**LIST OF TASKS**
1) List every specific number that the text on heirloom plants gives, written as it appears there.
2) From the text on heirloom plants, extract the passage word for word, beginning at the words "Heirloom plants and vegetables have" and stopping after the words "last forty years.".

**SELECTED PASSAGE**
Heirloom Seeds and Plants and Cultivars
Heirlooms handed down from generation to generation is a time-honored custom in families to keep the history and people from the past alive in the present. Bits of times gone by can be seen in the pieces that have been around for many years. The same is true of ‘heirloom plants’, or cultivars that were grown many years ago before the age of commercialized farming.
There are many debates over what specifically defines plants or seedlings as heirlooms. The common feature in all is that they are seedlings from plants that originated many years ago and have reproduced naturally through open pollination.
Some people place an age limit on originating cultivars, usually placing them between 100 and 50 years old. Some are handed down from generation to generation in families, such as garden items or prize-winning rose-bushes. There are also seedlings that were discontinued for commercial use and have been saved for special distribution.
Each heirloom, by whichever definition is considered, has a major component in common, which is they are all products of open or natural pollination. This keeps the plant true to its original cultivar, some of which are said to go back hundreds of years.
Those who swear by heirloom plants and vegetables are vigilant advocates for its superior quality and appearance.
Heirloom plants and vegetables have also provided continuations of plants that may have died out years ago due to the hybrids that became popular for commercial food production in the last forty years.
Why Heirloom Seeds and Plants?
One may ask why heirloom plants are so important to gardeners. For many, it is the idea of continuing cultivars from times past to literally taste a simpler time.
As the years have passed, fewer families save starter plants to be passed on from each generation to the next. The idea of keeping the same plant going for potentially hundreds of years encourages the concept of keeping history alive. There is a sense of family connection when looking at plants growing in the garden that got their start many years ago with the loving touch of a treasured grandmother or aunt.
Another aspect that attracts many gardeners to heirloom plants is the strongly held belief that the lushness of the flowers or the superior quality of the vegetable is due to starting from seedlings begun many years ago. If it is grown in the same type of soil, the plant adapts to the environment around it with greater ease than hybrids which change from year to year. This increases its durability and resistance to pests and other conditions which can cause plants to falter.

**DATA**
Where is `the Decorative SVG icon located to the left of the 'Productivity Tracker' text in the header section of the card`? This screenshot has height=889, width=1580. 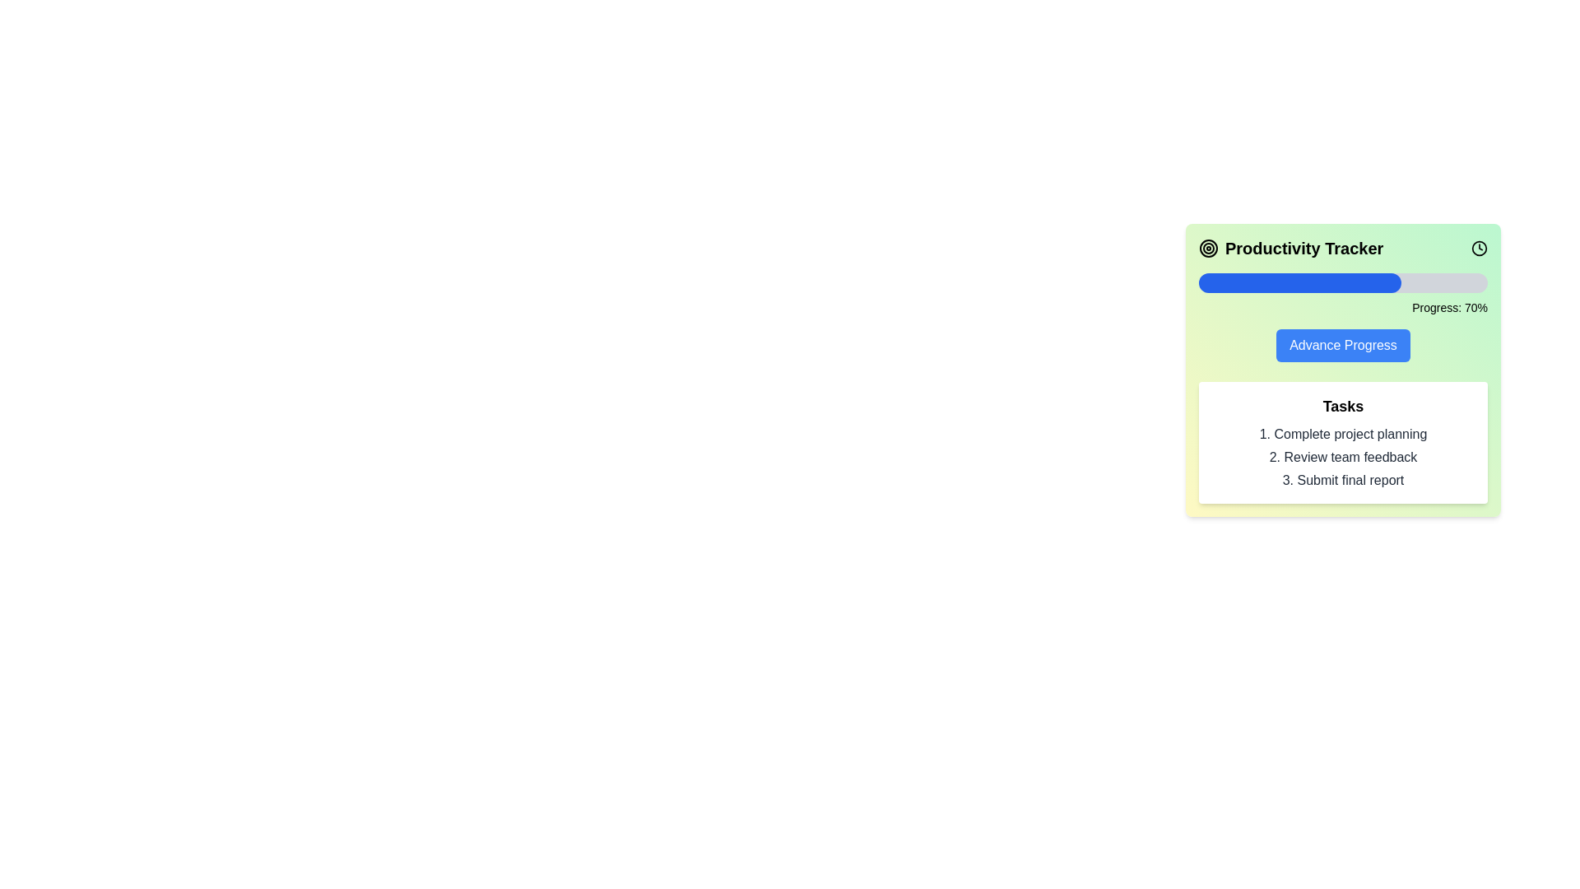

==

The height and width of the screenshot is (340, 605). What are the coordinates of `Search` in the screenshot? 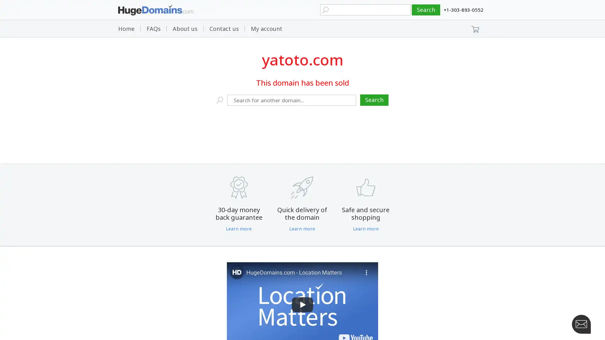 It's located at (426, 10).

**ANSWERS PROVIDED**
1) 100, 50, forty

2)
Heirloom plants and vegetables have also provided continuations of plants that may have died out years ago due to the hybrids that became popular for commercial food production in the last forty years.